Still confused? That’s ok, jackalopes aren’t real outside the world of taxidermy and the famous 10-foot statue on the Wall Drug patio. The mythical creature comes complete with a staircase to climb so you can sit in the saddle for your iconic Wall Drug photo op.
But that’s not all on the back patio. There’s also a shooting gallery and a splash park where kids can cool off while burning some of that donut sugar before getting back in the car.

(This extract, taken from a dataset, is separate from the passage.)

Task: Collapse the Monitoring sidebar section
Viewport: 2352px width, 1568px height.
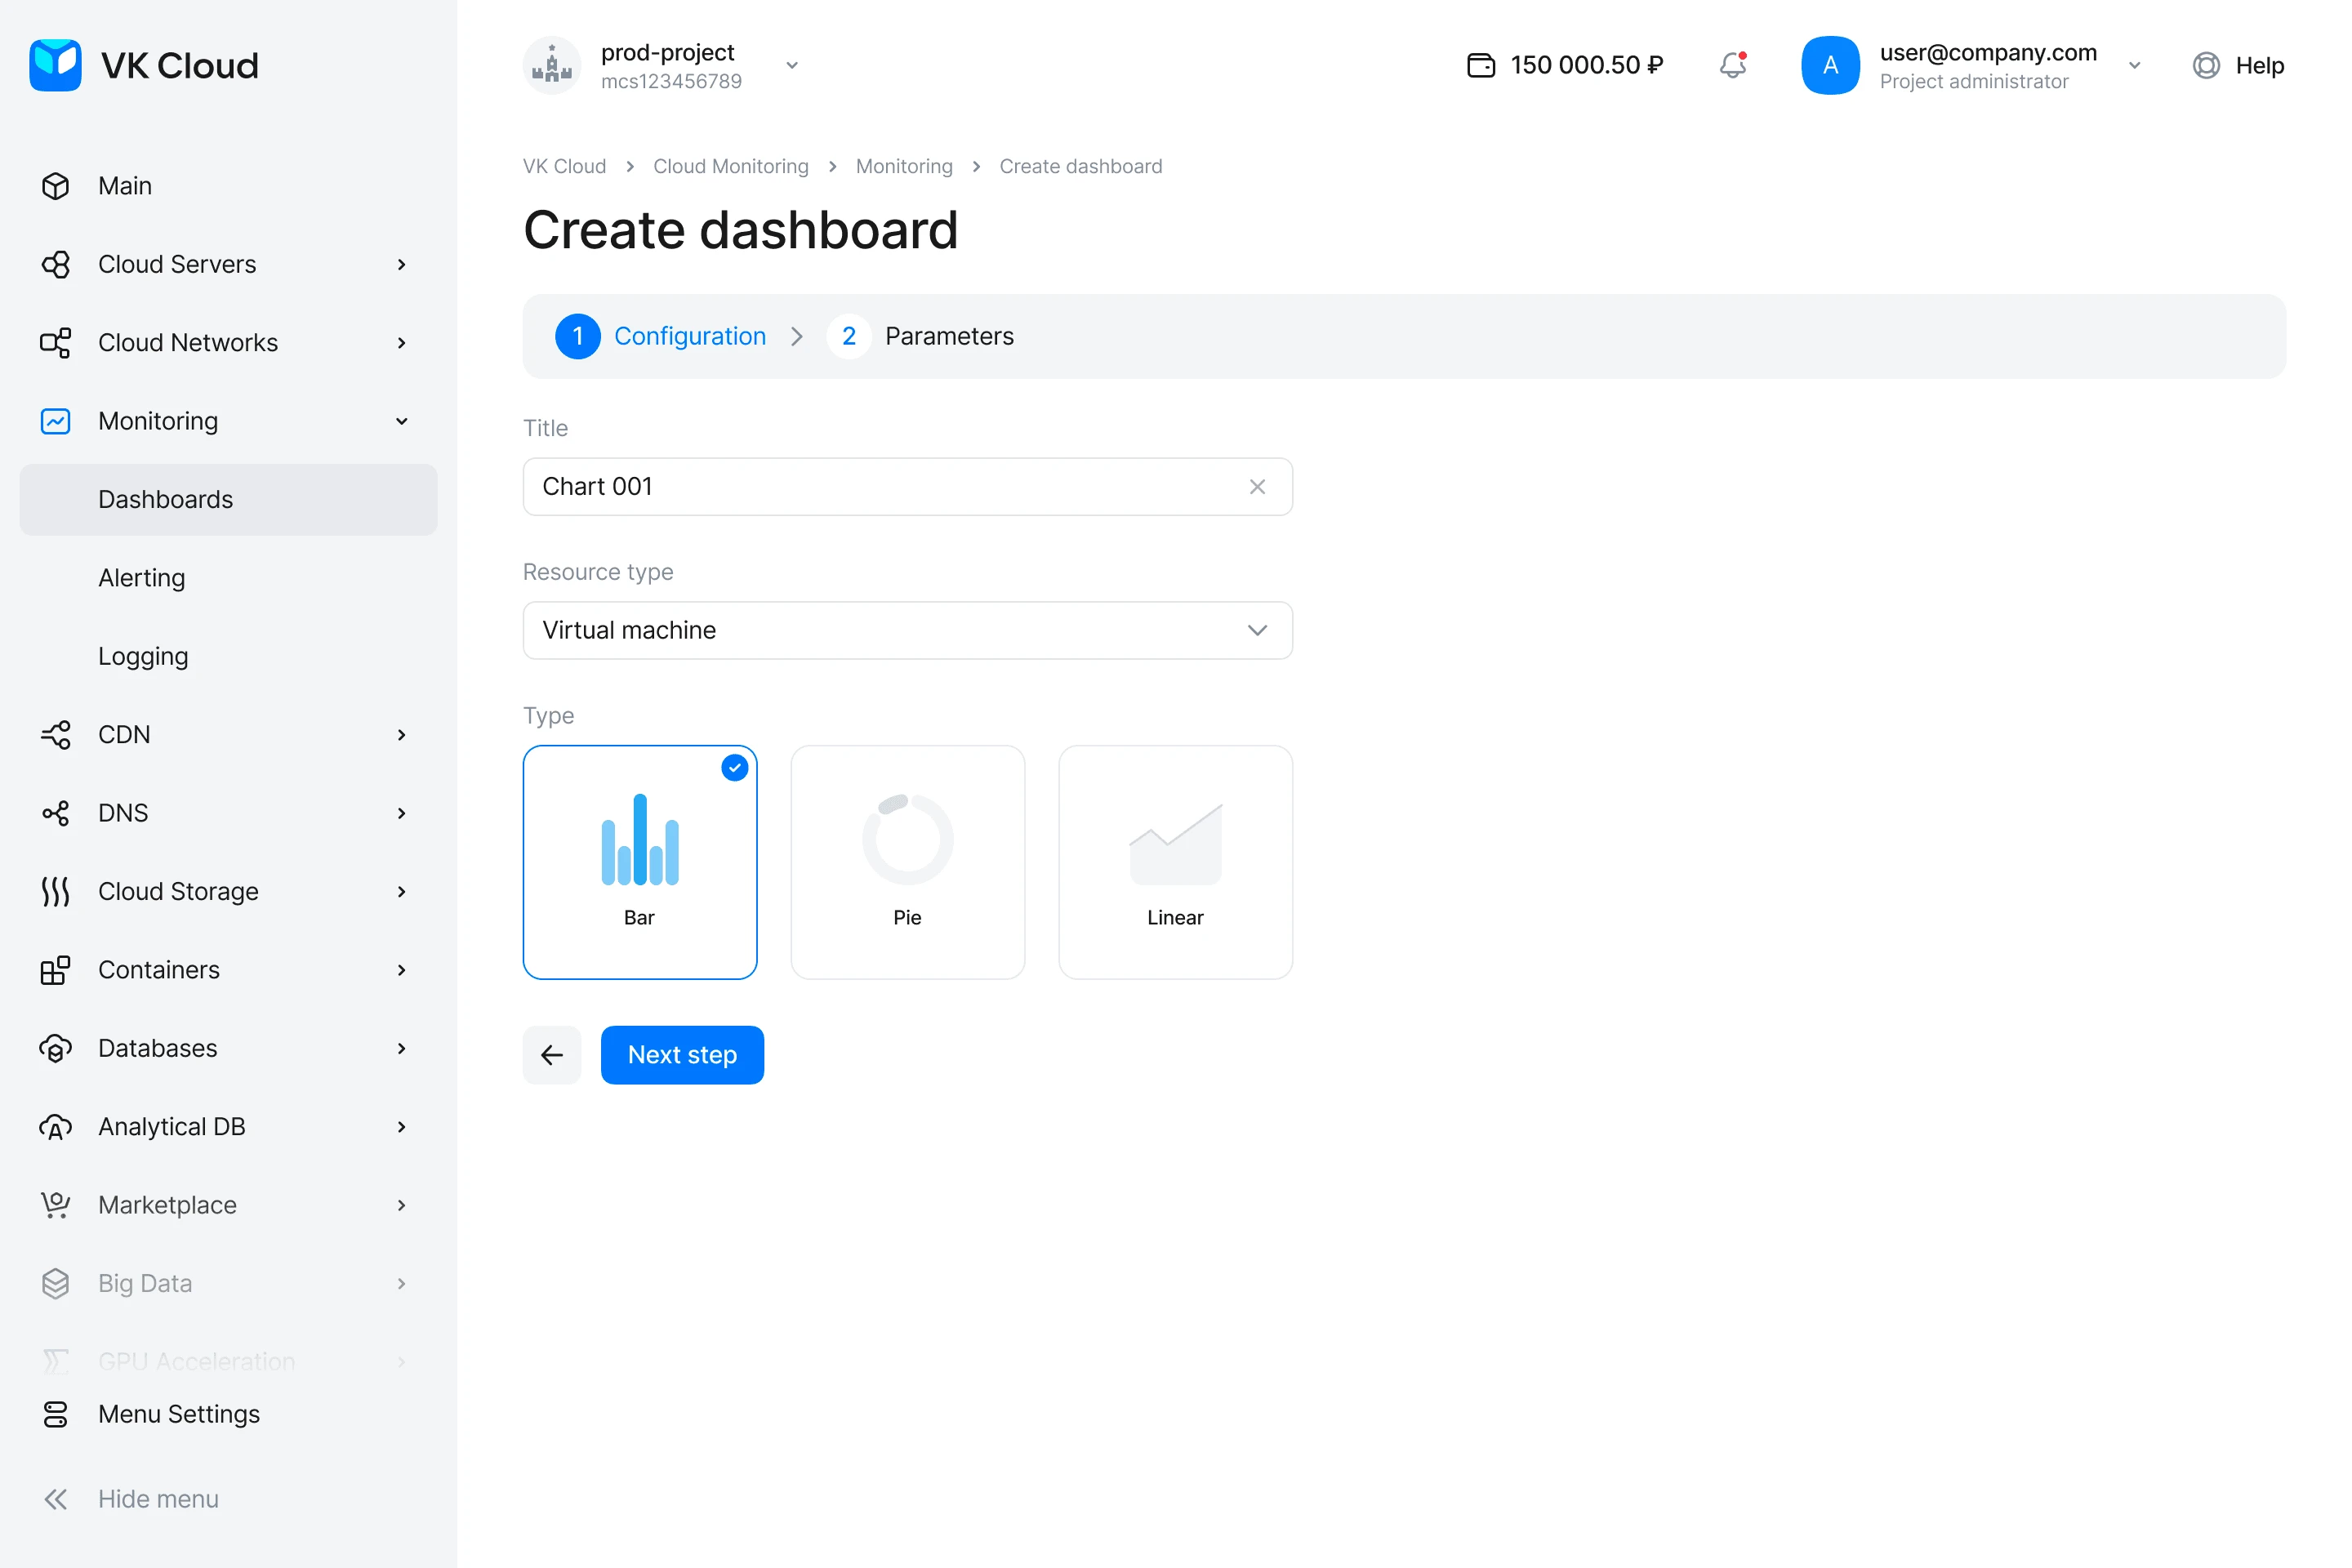Action: tap(401, 421)
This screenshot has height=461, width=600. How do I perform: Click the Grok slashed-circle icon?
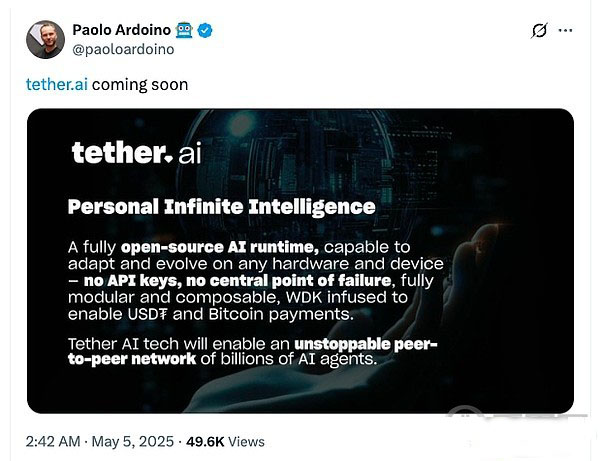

Across the patio, inside a second building, lurks the famous Tyrannosaurus , which has overshadowed the also-impressive 90-foot brontosaurus. Though fossil-rich South Dakota has no shortage of dino-related attractions, Wall Drug has the only animatronic dino head shrouded in banana plants and protective wiring. It roars over sirens every 15 minutes. Get there early to get a seat.

Peruse fine western art in the dining room
Though one wouldn’t expect to be dining on buffalo burgers under NC Wyeth and Dean Cornwell originals, along the rich American black walnut walls of Wall Drug’s dining room sits one of the best collections of western art in the country.
“We have 11 Harvey Dunn paintings, the most famous South Dakota illustrator of all time,” Hustead adds as he tours me around the artwork in the dining room. “You see this here? Harvey Dunn wrote on the bottom of it, ‘Dean Cornwell wouldn't buy this painting.’ They used to buy each other's pictures back and forth.”
Hustead also pointed out that people are free to check out the art even if they’re not enjoying food from the restaurant. But, really, doesn’t art always look better with a fresh maple donut?

Chase donuts and buffalo burgers with that famous coffee
Though the billboards may lure you in with promises of unfathomably cheap coffee and world-famous maple donuts, you don’t fill a 530-seat restaurant with cop food. And though one might expect the menu here to lean tourist-trappy, that’s not the case. The selections have been pared down in the Covid-era, as has the seating capacity, but you can still get a fantastic, flame-broiled buffalo burger.
In a true sign of the times, you can also get a plant-based hamburger at Wall Drug, alongside other grilled favorites like traditional burgers and chicken. The daily special usually involves gravy, potatoes, and a food coma on the drive out.
The ice water is, as advertised, free. And that five-cent coffee? It’s self-serve, on the honor system, with a wooden box to deposit your nickels. Even as Wall Drug grows, it still sticks with what made it a draw to begin with.